I have a confession to make. I got a horrible, horrible grade on a quiz. It was a quiz over vegetables and sometimes the questions he asks are in the tiniest box off to the side of the page or one little niblet of information buried deep in the reading. If any of you know me, you KNOW I read and study. Chef and I have had conversations about the questions on his exams. His point is that if he puts things on there, and we get them wrong, we will remember it from then on BECAUSE we got it wrong where we probably wouldn't remember that piece of information otherwise. I get his point. I just get irritated that it affects my grade. However, all that aside, I approached him after the bottom dropped out of my stomach when I saw my grade and asked him what I could do to bring that grade up. He, apparently, had been expecting me to approach him because he was kind of laughing at me. He told me to put on a pot of chicken stock and that would help raise it. I jumped on that as soon as it was out of his mouth. Then I asked if that made it an "A". No. Get the three people who need to do make up labs to fill out the learning contract and turn it in to Ridsdale by the end of class and it will be even higher. Done. *Although Curtis was giving me a hard time about it because I made him mad by telling him I didn't like his new whisk tattoo. I know, I know. You hate me, Curtis. It's ok. I hate you, too. I think you really hate me because I stayed in longer than you at poker, though.*

Back to the point, I was running around doing these extra things. I guess my whole team was feeling kind of lazy Friday, though, so it didn't really matter. We all were working at a leisurely pace but we still managed to get everything done by 10:30am. I made the mashed potatoes and helped season and bread the chicken. Curtis made the green tomatoes and fish and Natane made the collard greens and actually pan fried the chicken. I plated with the help of Chef and made the sauce, again, with the help of Chef since the pan was washed with the drippings before it was realized it was needed to make the sauce. So we made a sauce from sherry, butter, shallots, parsley, salt and pepper. It tasted amazing and we used it with the fish and with the addition of a little cream, with the chicken, as well. I like how he will go out of his way to help us do that something extra to make the plate awesome instead of just, "You're in Skills, it doesn't matter how the plate looks." I'm glad he helps us practice our plating skills from the beginning so we can get in the habit of doing it correctly.

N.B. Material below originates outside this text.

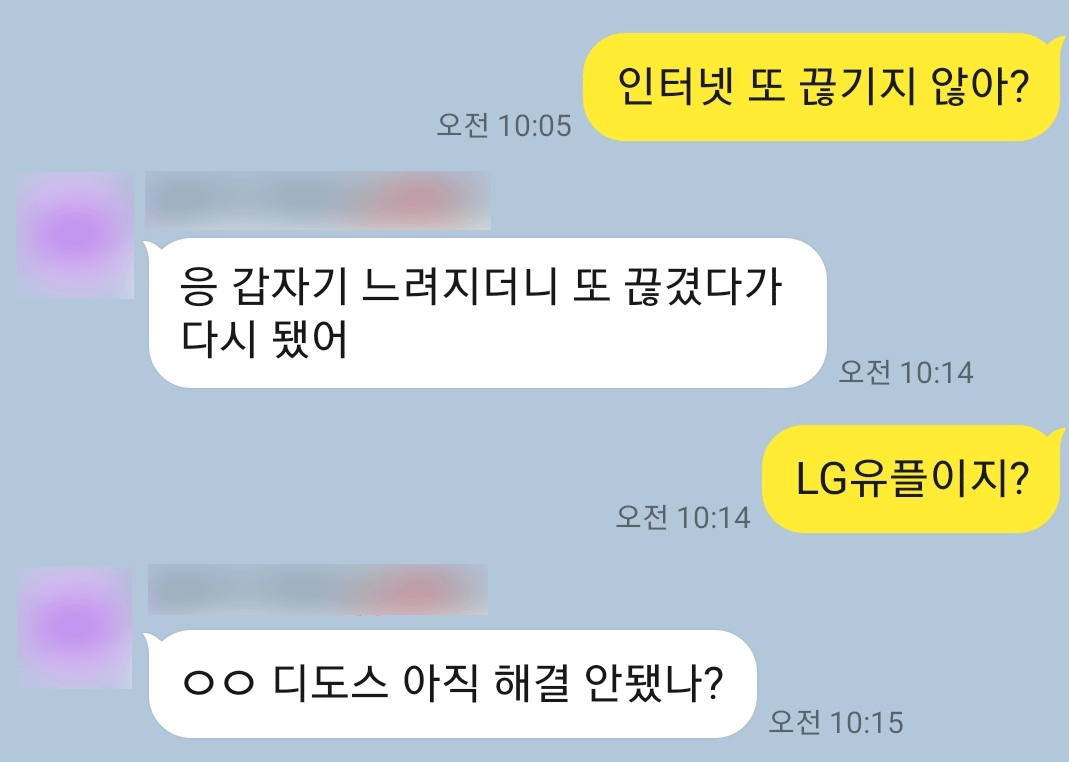Tap the 'ㅇㅇ' characters in the last message

218,684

Here are our finished plates.

We didn't have school Friday because of Memorial Day. Marc and I were able to have Thursday night, Friday, and Friday night ALL BY OURSELVES because friends of ours agreed to take the kids so we could have some time alone. Amazing! It was like being able to BREATHE for a day because the only people we were responsible for were ourselves. We haven't had that in almost five years. It was SO needed and I feel so refreshed. It was a day where we didn't think about what someone else needed or schoolwork or work *for Marc* or anything. We were just...together. I love how after almost 6 years of marriage, we still LIKE being together. I know I CRAVE time alone with Marc when we don't have it for awhile. I am so thankful for that. It's especially important that we stay connected with how busy we are and I am continuously grateful that Marc feels the same way and that we give it such priority. I <3 you, Marc!

Week 8-baking

Saturday, May 29, 2010

This week in baking we made cinnamon swirl raisin bread, hot cross buns, and used the danish dough we made last week to make pastries- I made mine into bear claws, some made theirs into pinwheels.

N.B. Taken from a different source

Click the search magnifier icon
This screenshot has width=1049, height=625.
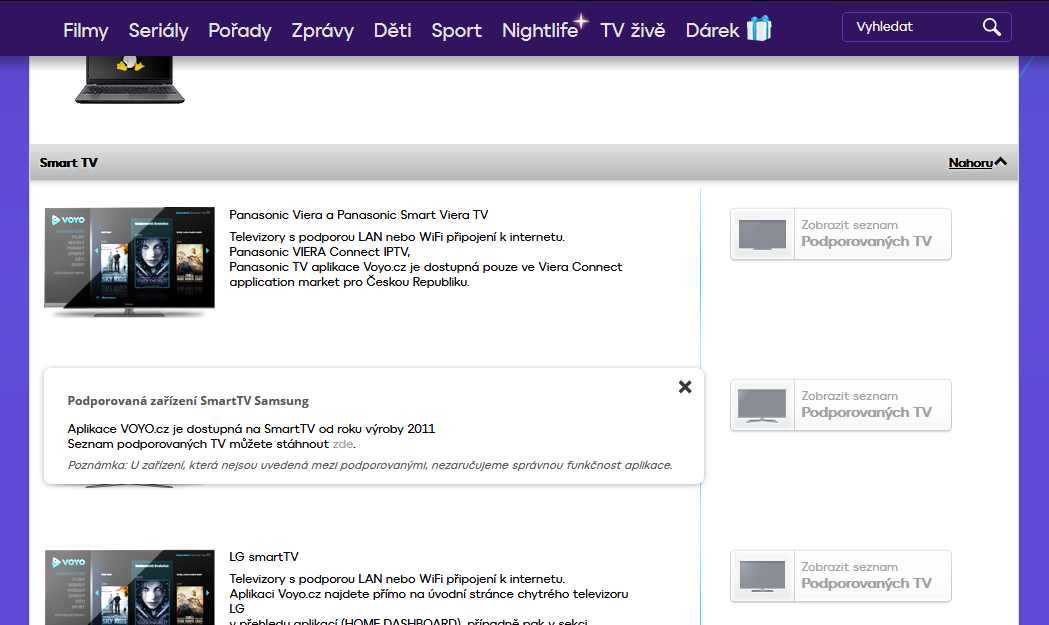pos(991,27)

The cinnamon swirl and hot cross bun dough were easy peasy. The raisins were a little difficult to knead in because they were conditioned first *soaked in hot water to rehydrate a little* so they were slippery and the dough was slippery from the butter that gets added at the end. Those two things together made it so the raisins just kept slipping out. It was odd, but in the end it all worked out.

The hot cross buns were interesting. They had cardamom in them which I have never had before, along with cinnamon, cloves, and allspice. I drizzled them with a sinfully rich and indulgent glaze made only from confectioners sugar and- wait for it- heavy whipping cream. Seriously, there is no other word but sinful to describe that glaze. It was so thick and creamy and complemented the rolls perfectly.

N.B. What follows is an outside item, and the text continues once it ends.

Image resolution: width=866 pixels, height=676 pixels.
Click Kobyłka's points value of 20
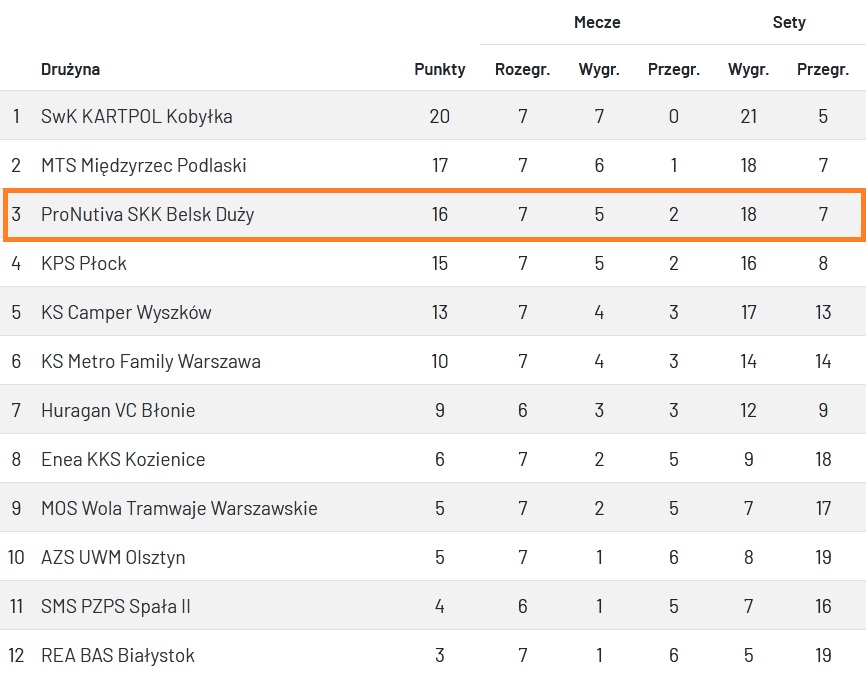(440, 116)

We formed our laminated dough this week, as well. A laminated dough is one that you mix and then roll into a rectangle, spread with softened butter, fold in thirds to encase the butter in the dough, refrigerate to let the dough and butter harden. Then you take it out, roll into a rectangle again, fold in quarters, refrigerate, and repeat. Once all the "turns" have been completed, you have puff pastry that you can form into many other things. I made mine into bear claws with almond cream in the center. They were delicious, but SO unhealthy.

It was also Chef Mattern's birthday on Tuesday, so CJ enlisted my help to make a plate for him. I warmed the chocolate and she piped the words on the plate while I made some chocolate covered strawberries. Then I chose a pastry from another team *ours weren't out of the oven yet*, sprinkled it with powdered sugar for effect, and arranged it on the plate and put it on his desk for him to find later.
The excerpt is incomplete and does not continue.